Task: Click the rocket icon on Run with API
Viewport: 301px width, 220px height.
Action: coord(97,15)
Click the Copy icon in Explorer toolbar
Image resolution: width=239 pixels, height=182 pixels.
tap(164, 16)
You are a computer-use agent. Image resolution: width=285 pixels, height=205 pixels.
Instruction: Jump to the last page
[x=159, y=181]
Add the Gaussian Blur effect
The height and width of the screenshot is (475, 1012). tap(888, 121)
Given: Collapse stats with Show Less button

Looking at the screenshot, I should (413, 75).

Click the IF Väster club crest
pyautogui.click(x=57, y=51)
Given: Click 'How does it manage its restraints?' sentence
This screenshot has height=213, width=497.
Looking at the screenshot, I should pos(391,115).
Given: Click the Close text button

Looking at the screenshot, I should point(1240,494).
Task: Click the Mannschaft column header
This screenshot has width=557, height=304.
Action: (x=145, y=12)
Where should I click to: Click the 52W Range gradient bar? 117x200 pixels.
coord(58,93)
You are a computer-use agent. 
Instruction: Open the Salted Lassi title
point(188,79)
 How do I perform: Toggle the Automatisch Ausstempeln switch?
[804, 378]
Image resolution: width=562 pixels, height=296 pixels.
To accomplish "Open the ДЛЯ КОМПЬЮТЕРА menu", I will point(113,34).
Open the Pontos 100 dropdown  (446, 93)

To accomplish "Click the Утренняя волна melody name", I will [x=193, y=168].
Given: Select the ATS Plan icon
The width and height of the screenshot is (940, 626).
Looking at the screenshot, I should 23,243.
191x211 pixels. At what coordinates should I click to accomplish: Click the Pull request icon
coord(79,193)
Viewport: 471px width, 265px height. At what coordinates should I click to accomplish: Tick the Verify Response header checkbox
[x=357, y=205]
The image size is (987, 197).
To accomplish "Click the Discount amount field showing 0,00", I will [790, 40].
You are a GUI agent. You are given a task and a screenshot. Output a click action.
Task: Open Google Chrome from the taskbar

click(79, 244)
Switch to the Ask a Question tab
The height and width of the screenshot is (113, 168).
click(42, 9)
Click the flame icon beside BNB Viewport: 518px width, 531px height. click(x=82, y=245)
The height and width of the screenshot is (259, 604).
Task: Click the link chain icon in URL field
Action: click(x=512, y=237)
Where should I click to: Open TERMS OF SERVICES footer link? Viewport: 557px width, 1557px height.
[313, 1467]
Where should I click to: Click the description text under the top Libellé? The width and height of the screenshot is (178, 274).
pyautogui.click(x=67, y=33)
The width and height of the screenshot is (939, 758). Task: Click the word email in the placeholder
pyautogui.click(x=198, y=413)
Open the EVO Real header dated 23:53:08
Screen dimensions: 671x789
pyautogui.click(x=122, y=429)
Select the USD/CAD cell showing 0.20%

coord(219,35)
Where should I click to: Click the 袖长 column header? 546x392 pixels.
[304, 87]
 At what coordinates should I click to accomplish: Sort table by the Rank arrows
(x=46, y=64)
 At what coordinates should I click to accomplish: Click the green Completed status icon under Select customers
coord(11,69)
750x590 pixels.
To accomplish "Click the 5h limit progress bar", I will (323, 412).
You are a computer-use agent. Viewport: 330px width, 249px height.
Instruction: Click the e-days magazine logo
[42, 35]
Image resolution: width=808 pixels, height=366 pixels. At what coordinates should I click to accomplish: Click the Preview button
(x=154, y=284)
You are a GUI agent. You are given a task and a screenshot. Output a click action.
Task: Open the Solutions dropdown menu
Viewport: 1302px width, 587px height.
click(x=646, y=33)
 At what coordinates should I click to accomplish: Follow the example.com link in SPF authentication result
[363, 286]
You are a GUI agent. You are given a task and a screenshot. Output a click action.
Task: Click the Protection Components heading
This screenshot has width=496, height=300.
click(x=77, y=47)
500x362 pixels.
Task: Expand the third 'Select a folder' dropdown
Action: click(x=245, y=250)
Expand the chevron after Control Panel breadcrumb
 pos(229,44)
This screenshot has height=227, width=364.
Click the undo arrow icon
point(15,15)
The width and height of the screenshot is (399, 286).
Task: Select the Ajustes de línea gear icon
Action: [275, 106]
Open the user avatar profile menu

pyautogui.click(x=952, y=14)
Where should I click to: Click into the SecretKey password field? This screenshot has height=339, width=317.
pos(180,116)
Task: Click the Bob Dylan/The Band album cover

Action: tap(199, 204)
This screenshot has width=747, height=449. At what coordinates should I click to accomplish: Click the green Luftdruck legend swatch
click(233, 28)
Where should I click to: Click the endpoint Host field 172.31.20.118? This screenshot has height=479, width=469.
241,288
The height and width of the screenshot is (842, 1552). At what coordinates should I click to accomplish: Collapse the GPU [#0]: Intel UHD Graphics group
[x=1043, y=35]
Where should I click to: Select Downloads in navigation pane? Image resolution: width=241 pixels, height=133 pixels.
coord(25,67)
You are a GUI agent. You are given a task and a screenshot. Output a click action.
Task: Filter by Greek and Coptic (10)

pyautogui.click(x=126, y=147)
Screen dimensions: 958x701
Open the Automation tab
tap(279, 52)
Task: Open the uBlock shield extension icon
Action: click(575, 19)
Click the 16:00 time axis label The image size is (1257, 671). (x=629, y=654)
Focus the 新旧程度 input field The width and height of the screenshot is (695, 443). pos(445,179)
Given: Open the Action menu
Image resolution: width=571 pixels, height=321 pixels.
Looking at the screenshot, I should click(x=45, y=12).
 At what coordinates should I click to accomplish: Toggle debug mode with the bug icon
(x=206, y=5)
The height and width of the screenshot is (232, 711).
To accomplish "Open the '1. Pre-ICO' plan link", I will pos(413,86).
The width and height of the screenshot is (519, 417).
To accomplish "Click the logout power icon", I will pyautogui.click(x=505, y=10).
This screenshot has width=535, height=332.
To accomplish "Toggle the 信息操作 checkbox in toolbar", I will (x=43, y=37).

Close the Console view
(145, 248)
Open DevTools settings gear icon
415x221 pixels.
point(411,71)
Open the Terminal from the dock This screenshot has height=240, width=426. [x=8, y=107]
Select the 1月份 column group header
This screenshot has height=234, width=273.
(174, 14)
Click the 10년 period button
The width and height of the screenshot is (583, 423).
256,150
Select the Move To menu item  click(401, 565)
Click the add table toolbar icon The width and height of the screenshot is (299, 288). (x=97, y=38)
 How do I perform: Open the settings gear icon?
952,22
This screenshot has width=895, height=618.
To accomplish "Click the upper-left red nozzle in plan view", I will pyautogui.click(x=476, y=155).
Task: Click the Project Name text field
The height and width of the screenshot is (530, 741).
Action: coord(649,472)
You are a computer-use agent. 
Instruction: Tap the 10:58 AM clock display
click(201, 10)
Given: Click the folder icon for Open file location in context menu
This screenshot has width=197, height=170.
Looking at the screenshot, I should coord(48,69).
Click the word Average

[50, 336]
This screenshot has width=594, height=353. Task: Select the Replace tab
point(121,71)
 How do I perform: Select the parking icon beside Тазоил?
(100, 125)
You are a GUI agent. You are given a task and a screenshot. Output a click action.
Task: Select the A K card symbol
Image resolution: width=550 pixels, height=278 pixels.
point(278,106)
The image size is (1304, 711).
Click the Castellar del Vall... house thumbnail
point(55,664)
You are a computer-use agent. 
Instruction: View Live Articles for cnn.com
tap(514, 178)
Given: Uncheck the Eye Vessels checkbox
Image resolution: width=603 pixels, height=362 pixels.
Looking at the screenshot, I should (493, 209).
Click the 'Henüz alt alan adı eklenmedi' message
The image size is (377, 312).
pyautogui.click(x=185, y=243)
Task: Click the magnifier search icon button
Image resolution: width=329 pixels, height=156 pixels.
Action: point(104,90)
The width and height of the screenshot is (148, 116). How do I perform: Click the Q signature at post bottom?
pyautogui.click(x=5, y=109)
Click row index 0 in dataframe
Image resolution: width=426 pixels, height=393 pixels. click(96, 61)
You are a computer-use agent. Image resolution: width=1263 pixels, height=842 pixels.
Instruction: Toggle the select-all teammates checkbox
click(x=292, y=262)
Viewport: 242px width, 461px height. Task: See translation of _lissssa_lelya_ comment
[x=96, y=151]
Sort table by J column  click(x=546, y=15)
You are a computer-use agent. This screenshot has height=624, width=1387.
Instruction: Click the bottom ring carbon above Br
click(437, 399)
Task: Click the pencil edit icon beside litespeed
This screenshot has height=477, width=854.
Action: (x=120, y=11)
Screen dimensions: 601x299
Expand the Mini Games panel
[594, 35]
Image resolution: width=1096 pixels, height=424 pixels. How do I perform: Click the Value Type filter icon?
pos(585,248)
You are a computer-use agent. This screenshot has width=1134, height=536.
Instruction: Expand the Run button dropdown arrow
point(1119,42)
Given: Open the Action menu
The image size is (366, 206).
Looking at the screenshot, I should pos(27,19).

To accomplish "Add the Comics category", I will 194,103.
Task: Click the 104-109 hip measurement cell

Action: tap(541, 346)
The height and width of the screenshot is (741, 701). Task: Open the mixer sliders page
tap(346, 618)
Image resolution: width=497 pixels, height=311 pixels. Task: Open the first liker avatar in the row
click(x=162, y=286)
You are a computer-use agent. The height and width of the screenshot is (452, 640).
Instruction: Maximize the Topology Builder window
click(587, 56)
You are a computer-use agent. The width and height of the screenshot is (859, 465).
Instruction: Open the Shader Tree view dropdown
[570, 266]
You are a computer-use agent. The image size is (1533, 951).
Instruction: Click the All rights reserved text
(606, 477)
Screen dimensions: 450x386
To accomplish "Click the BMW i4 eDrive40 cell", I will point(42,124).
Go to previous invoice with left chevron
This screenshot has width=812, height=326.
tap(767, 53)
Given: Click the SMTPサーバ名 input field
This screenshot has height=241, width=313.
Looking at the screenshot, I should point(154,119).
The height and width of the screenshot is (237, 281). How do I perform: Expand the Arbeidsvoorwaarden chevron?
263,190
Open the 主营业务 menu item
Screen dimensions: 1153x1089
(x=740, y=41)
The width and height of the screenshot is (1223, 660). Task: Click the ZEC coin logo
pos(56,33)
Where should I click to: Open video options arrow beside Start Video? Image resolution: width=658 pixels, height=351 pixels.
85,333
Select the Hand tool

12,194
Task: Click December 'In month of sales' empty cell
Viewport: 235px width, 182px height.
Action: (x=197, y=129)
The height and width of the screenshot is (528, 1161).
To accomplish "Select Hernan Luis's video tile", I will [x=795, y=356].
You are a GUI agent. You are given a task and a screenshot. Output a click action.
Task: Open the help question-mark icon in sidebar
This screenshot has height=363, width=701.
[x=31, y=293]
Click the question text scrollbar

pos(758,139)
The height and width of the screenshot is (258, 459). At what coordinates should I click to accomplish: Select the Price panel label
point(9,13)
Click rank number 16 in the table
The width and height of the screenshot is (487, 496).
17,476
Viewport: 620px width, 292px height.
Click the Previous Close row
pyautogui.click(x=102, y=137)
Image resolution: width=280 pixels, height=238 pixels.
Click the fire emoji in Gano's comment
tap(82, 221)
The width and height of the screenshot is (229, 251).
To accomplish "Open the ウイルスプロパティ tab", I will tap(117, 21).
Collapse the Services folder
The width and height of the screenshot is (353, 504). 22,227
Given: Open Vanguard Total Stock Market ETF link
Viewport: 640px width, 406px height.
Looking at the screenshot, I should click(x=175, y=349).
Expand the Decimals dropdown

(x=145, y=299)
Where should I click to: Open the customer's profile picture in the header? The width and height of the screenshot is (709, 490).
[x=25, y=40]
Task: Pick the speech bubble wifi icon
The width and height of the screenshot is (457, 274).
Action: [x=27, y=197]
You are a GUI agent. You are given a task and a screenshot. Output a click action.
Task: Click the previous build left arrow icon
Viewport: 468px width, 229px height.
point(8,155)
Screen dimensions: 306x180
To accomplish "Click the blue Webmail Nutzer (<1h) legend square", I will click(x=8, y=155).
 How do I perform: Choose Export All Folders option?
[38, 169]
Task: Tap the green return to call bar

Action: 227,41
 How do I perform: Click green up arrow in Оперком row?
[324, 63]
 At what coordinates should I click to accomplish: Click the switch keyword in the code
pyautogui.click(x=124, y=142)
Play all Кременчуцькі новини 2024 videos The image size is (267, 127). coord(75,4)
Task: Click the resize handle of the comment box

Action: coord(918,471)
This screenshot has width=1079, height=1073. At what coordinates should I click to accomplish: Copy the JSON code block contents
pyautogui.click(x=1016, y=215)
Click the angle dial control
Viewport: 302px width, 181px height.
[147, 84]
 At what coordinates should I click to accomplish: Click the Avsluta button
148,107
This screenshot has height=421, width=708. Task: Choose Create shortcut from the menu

## Assignment:
For the word "input", report how many lines of the records contain it; respond with the number only.

## Output:
2